## WHAT TO PRODUCE:
Please retype the entries that follow exactly as they are, leaving the images behind.

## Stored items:
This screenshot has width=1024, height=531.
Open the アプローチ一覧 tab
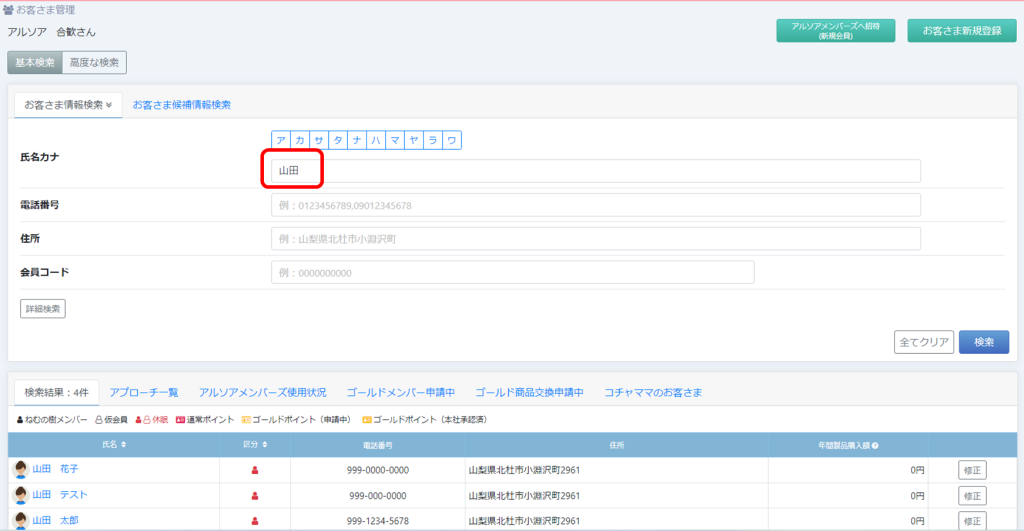pyautogui.click(x=144, y=392)
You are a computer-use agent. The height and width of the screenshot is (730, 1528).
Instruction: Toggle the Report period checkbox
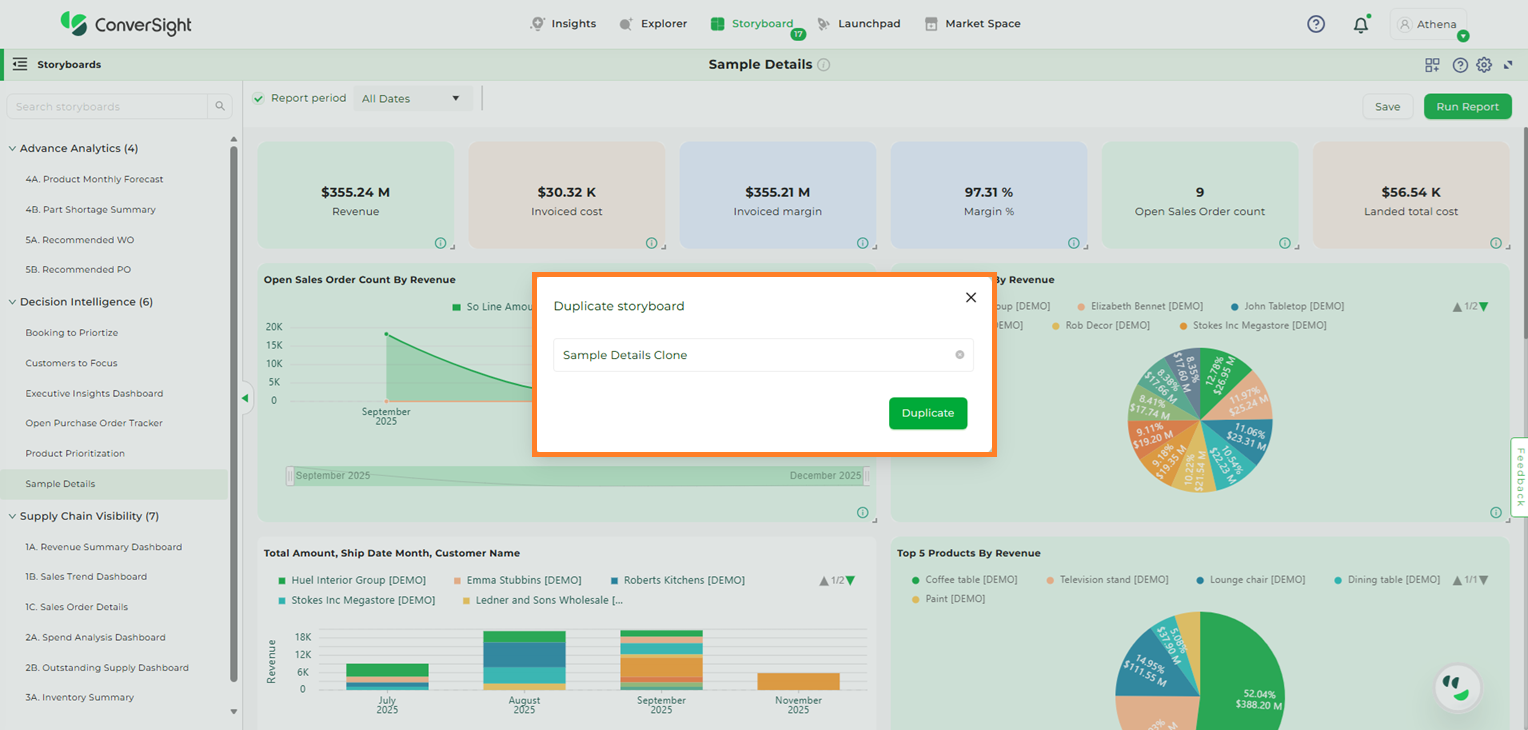click(x=259, y=98)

## EXERCISE SOLUTION:
This screenshot has width=1024, height=531.
Open the アプローチ一覧 tab
pyautogui.click(x=144, y=392)
You are a computer-use agent. The height and width of the screenshot is (730, 1528).
Instruction: Toggle the Report period checkbox
click(x=259, y=98)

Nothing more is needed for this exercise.